Records for processing ->
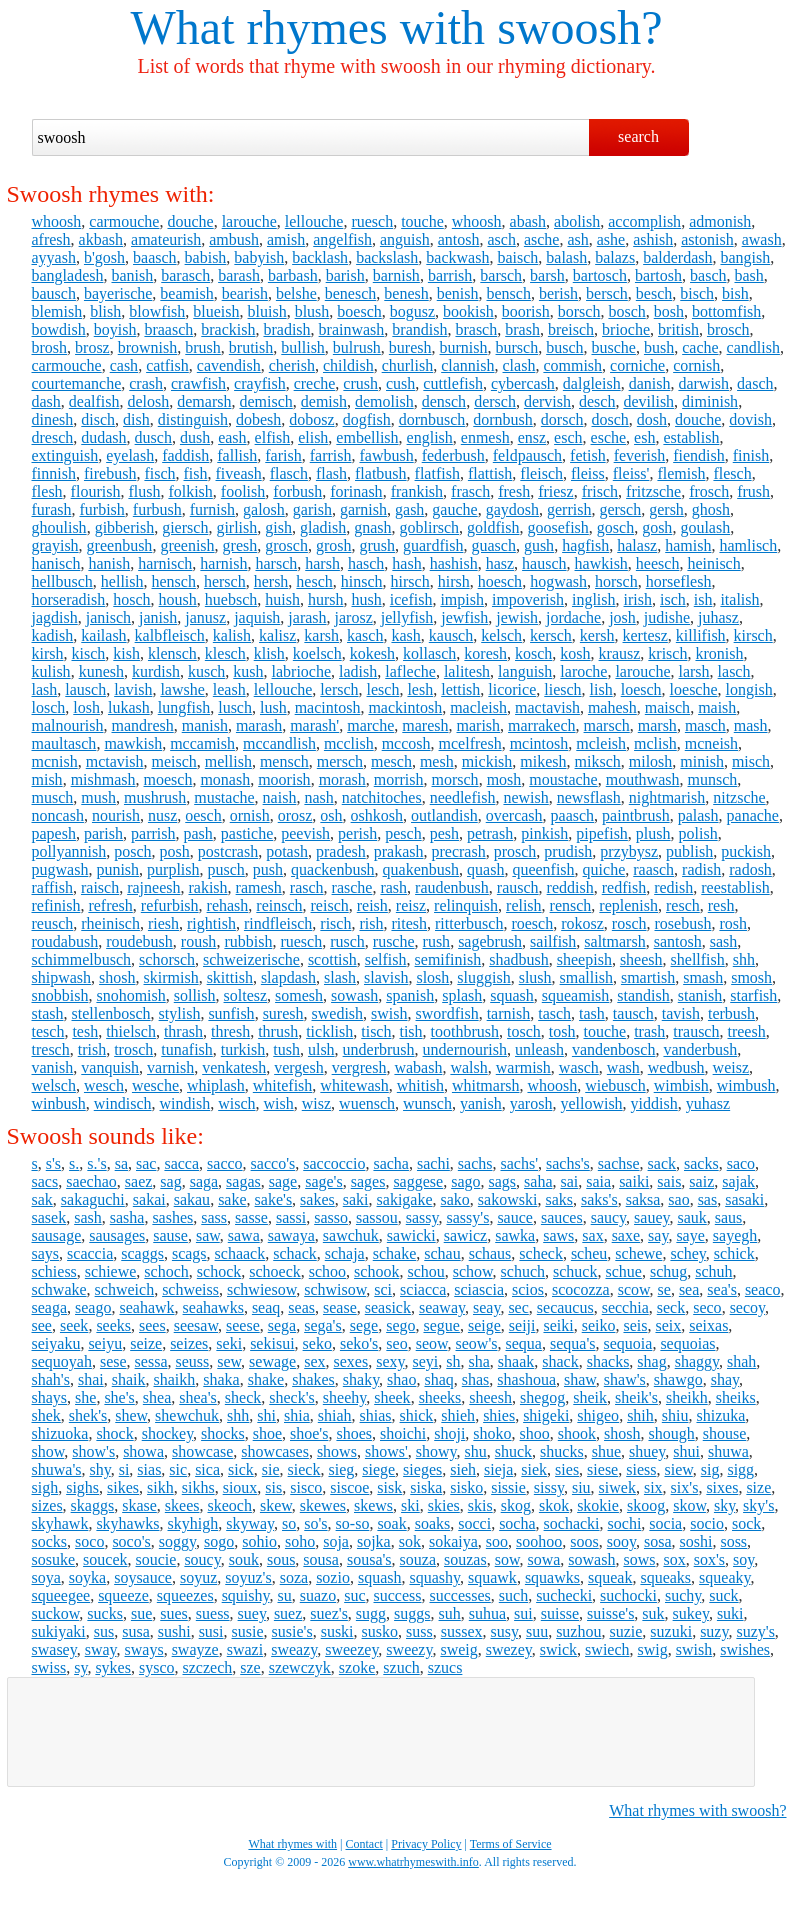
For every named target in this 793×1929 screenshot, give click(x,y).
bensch (509, 293)
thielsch (131, 1031)
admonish (720, 221)
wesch (104, 1085)
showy (436, 1451)
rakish (207, 887)
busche (614, 347)
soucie (156, 1559)
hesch (314, 581)
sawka (515, 1235)
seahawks (213, 1307)
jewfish (464, 617)
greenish (187, 545)
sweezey (351, 1649)
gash (409, 509)
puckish (746, 851)
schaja (345, 1253)
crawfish (198, 383)
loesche (694, 689)
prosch (515, 851)
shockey (167, 1433)
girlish (236, 527)
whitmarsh (486, 1085)
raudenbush (452, 887)
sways (144, 1649)
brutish (251, 347)
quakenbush (421, 869)
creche (315, 383)
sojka (374, 1541)
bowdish (59, 329)
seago (93, 1307)
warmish (523, 1067)
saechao (91, 1181)
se (664, 1289)
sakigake (405, 1199)
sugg (371, 1613)
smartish (648, 977)
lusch (235, 707)
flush (144, 491)
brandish (419, 329)
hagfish (585, 545)
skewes (323, 1505)
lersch (339, 689)
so (289, 1523)
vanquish (110, 1067)
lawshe (182, 689)
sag (170, 1181)
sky (724, 1505)
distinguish (193, 419)
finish (751, 455)
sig (710, 1469)
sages (368, 1181)
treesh (746, 1031)
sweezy (409, 1649)
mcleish (601, 743)
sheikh (687, 1397)
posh (175, 851)
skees (182, 1505)
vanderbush (700, 1049)
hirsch (410, 581)
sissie (508, 1487)
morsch (455, 779)
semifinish (448, 959)
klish (269, 653)
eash (232, 437)
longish (749, 689)
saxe (626, 1235)
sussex (462, 1631)
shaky (361, 1379)
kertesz (645, 635)
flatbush (381, 473)
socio (707, 1523)
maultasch (64, 743)
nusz (162, 815)
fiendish (699, 455)
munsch (713, 779)
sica (207, 1469)
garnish (363, 509)
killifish (701, 635)
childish (348, 365)
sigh (45, 1487)
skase (139, 1505)
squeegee (61, 1595)
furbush (157, 509)
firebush (110, 473)
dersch (495, 401)
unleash (539, 1049)
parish (103, 833)
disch (98, 419)
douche (190, 221)
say (658, 1235)
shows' (386, 1451)
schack (295, 1253)
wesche (155, 1085)
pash (197, 833)
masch (705, 725)
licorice (512, 689)
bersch (607, 293)
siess (641, 1469)
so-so (353, 1523)
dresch (53, 437)
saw (208, 1235)
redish (673, 887)
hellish (122, 581)
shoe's (309, 1433)
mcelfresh (470, 743)
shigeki (546, 1415)
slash (340, 977)
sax (592, 1235)
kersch (551, 635)
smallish (586, 977)
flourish (96, 491)
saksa (643, 1199)
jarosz (354, 617)
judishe (667, 617)
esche (609, 437)
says (46, 1253)
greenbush (120, 545)
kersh (597, 635)
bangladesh (68, 275)
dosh (652, 419)
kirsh (48, 653)
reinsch (279, 905)
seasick (388, 1307)
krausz (620, 653)
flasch (289, 473)
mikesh (543, 761)
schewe (638, 1253)
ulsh (321, 1049)
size (758, 1487)
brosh (50, 347)
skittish (230, 977)
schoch (166, 1271)
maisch (667, 707)
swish (389, 1013)
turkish (243, 1049)
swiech (607, 1649)
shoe (267, 1433)
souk (244, 1559)
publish (689, 851)
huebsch (231, 599)
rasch (307, 887)
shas (476, 1379)
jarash (307, 617)
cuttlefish (453, 383)
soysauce (143, 1577)
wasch (579, 1067)
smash (703, 977)
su (285, 1595)
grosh (334, 545)
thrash (183, 1031)
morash (342, 779)
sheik (590, 1397)
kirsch (753, 635)
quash (485, 869)
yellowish (591, 1103)
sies (567, 1469)
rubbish (248, 941)
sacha (391, 1163)
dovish (750, 419)
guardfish (433, 545)
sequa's (573, 1343)
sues (174, 1613)
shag (651, 1361)
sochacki (572, 1523)
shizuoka (60, 1433)
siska (426, 1487)
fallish (237, 455)
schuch (523, 1271)
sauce (515, 1217)
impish (462, 599)
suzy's (755, 1631)
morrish (399, 779)
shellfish (698, 959)
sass (214, 1217)
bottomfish (726, 311)
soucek (105, 1559)
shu (476, 1451)
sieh (463, 1469)
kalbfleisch (170, 635)
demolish (384, 401)
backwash (457, 257)
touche (422, 221)
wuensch (367, 1103)
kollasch (429, 653)
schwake (59, 1289)
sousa (321, 1559)
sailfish (553, 941)
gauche (454, 509)
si (124, 1469)
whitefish (283, 1085)
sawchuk (351, 1235)
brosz (92, 347)
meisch (173, 761)
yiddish (654, 1103)
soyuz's (248, 1577)
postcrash (228, 851)
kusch (206, 671)
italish (739, 599)
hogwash (558, 581)
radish (701, 869)
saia (598, 1181)
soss (733, 1541)
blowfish (157, 311)
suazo (318, 1595)
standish (643, 995)
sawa (244, 1235)
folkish (190, 491)
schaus (490, 1253)
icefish (411, 599)
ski (410, 1505)
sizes (47, 1505)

What to do ->
Please pull out the lines running from the start of the records through the line containing "seahawks (213, 1307)", both ends included, and copy them exactly. Leave the pictures out of your answer.

Complete answer ->
For every named target in this 793×1929 screenshot, give click(x,y).
bensch (509, 293)
thielsch (131, 1031)
admonish (720, 221)
wesch (104, 1085)
showy (436, 1451)
rakish (207, 887)
busche (614, 347)
soucie (156, 1559)
hesch (314, 581)
sawka (515, 1235)
seahawks (213, 1307)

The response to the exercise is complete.